Collected data
[Start of section]
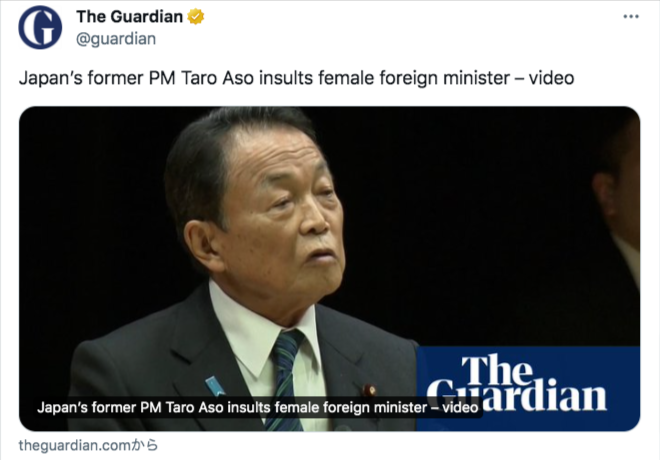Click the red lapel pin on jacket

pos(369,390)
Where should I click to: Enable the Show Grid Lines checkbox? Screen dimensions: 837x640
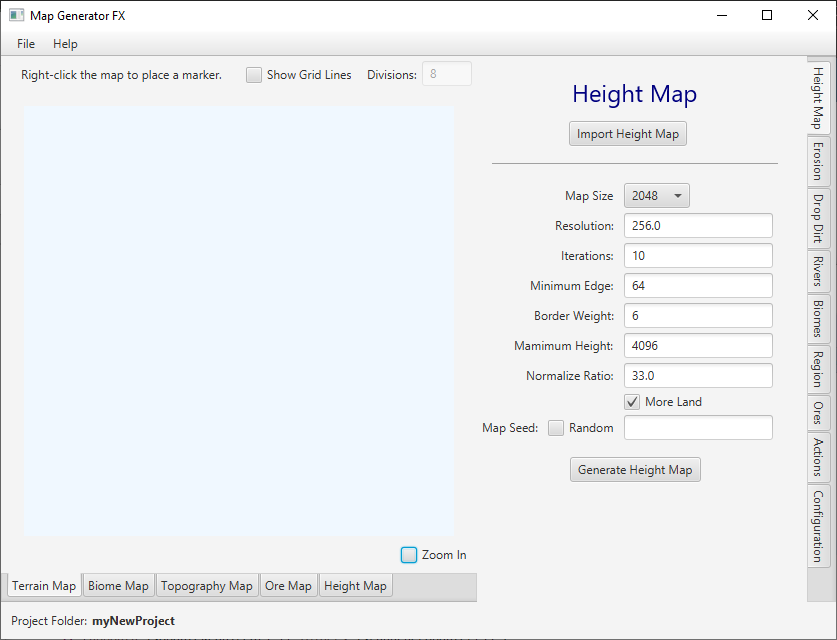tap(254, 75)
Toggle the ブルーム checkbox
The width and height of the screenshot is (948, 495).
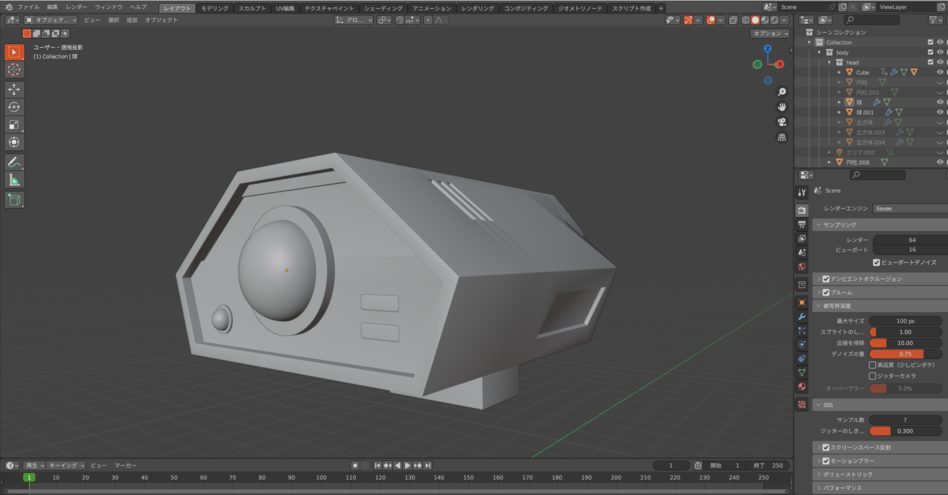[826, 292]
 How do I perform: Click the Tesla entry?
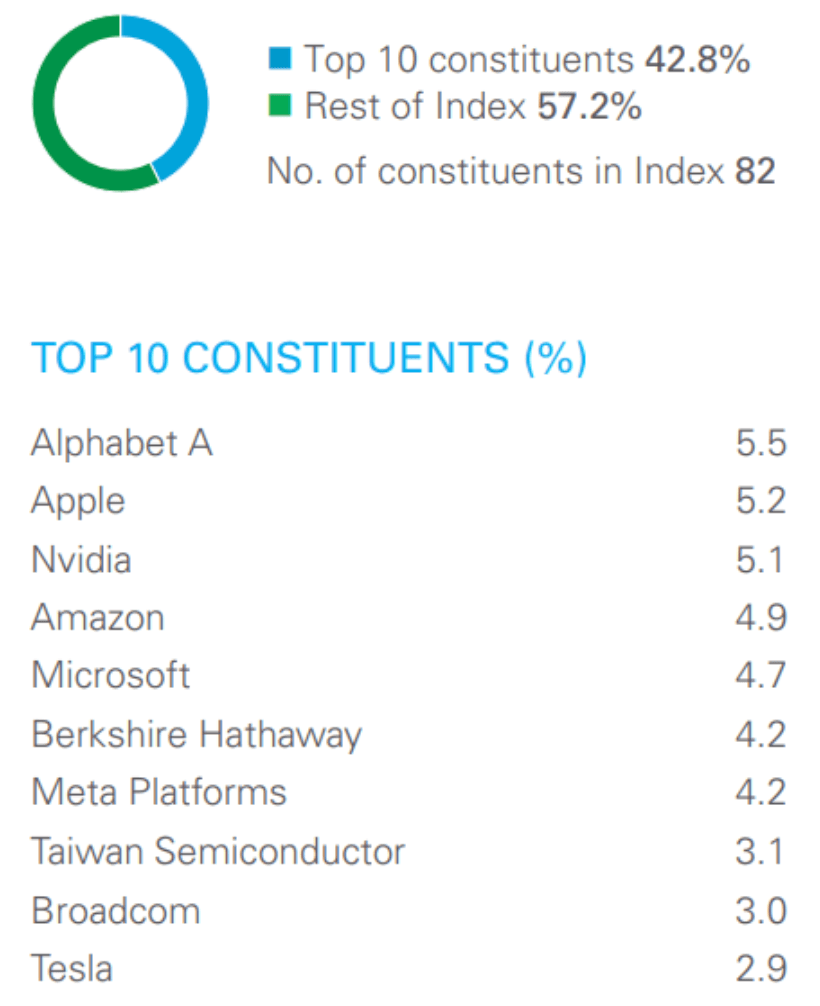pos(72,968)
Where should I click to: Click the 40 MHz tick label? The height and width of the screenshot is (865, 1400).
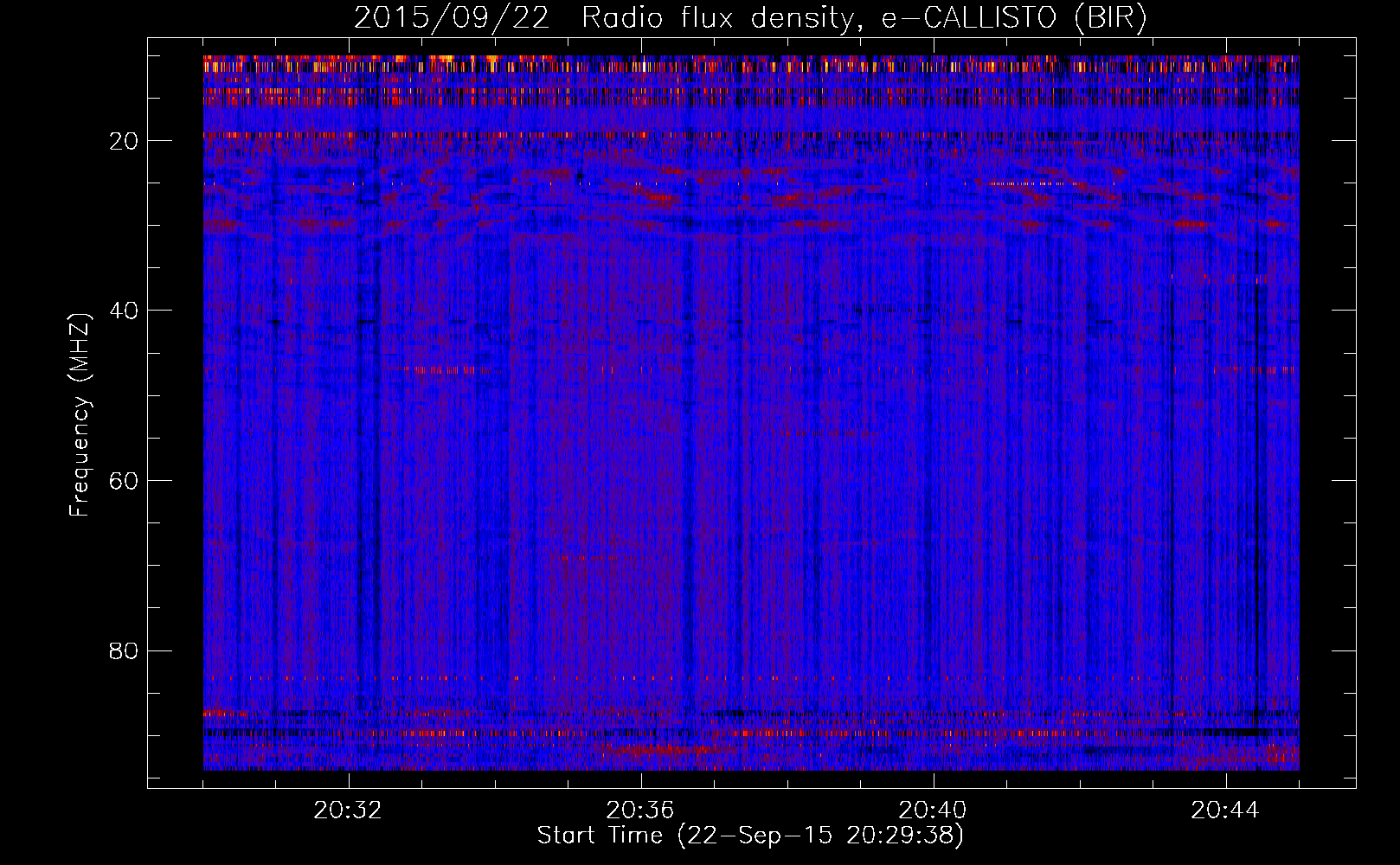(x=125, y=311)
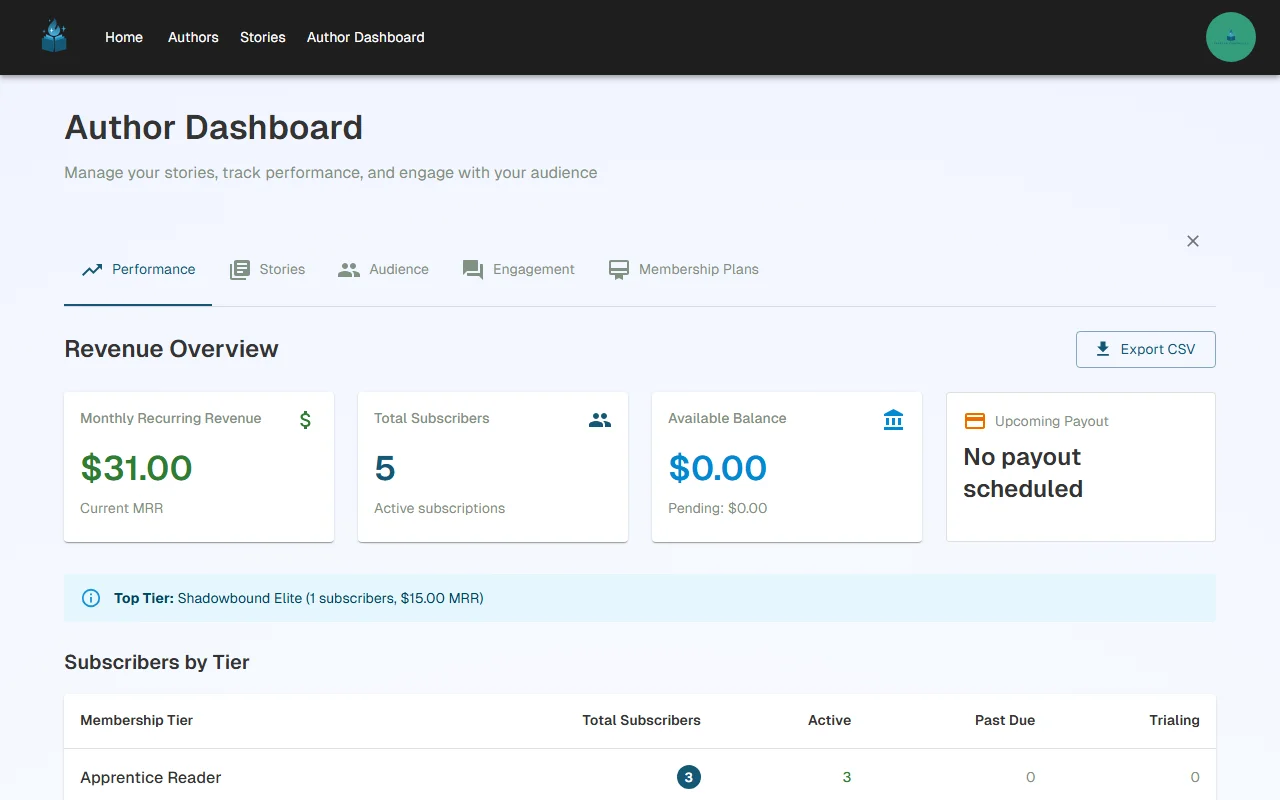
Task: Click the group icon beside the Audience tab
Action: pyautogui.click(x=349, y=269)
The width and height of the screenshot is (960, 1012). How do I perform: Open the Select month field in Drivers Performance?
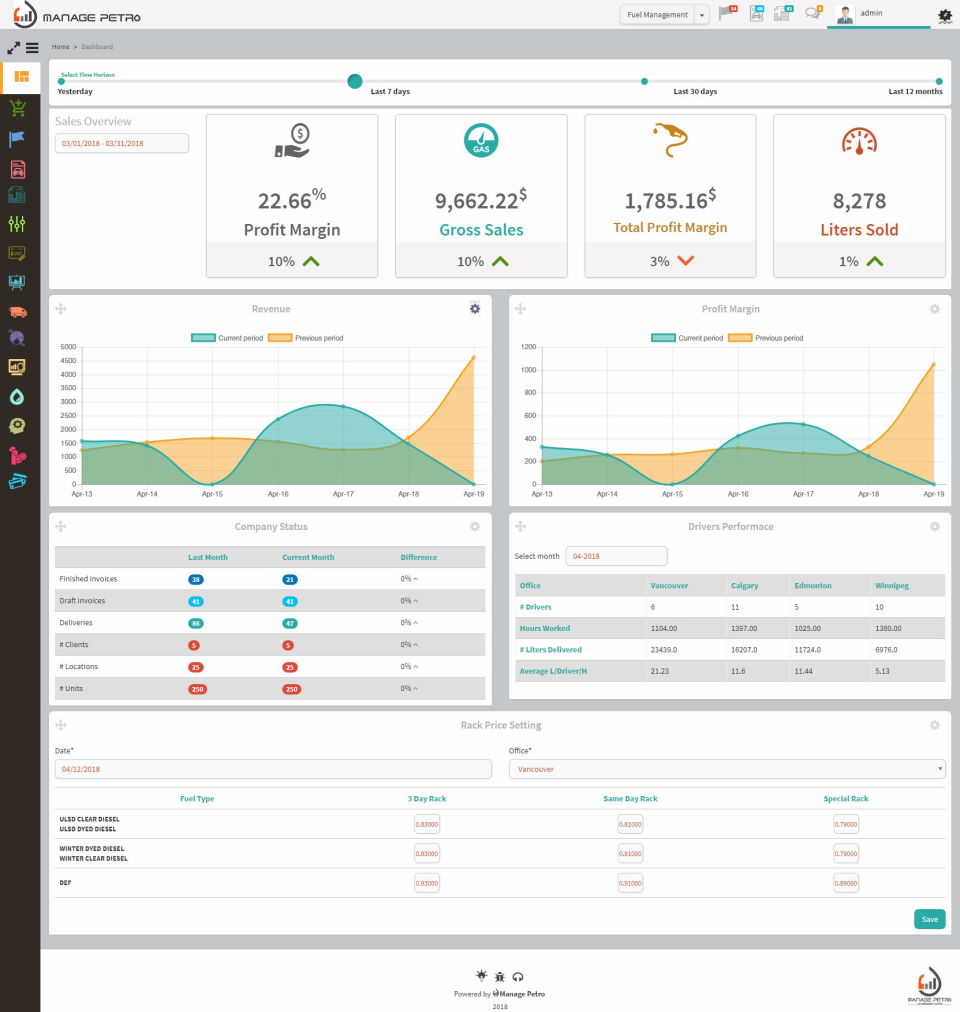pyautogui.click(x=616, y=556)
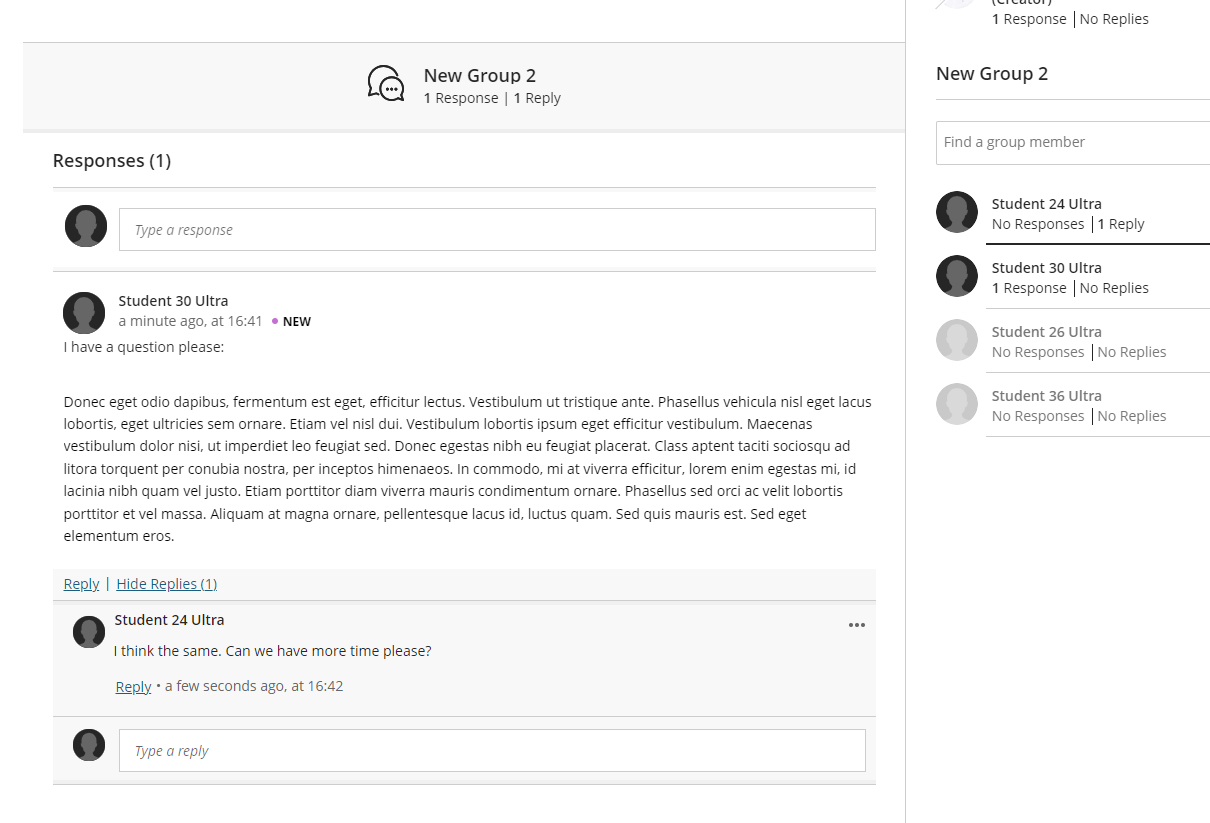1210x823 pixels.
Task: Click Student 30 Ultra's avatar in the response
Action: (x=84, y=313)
[End of section]
▶ **Assignment**
Would you restate word for word only the lines from the line with "The width and height of the screenshot is (948, 495)." to the last line above, with the pictures left out?

▶ **Answer below**
The width and height of the screenshot is (948, 495).
[826, 292]
 How do I perform: Click the Tesla entry?
pos(72,968)
Where should I click to: Click the 40 MHz tick label? The height and width of the screenshot is (865, 1400).
(x=125, y=311)
Task: Click the group icon beside the Audience tab
Action: pyautogui.click(x=349, y=269)
The width and height of the screenshot is (960, 1012). How do I perform: Open the Select month field in Drivers Performance?
pyautogui.click(x=616, y=556)
1210x823 pixels.
Task: Click Student 30 Ultra's avatar in the response
Action: (x=84, y=313)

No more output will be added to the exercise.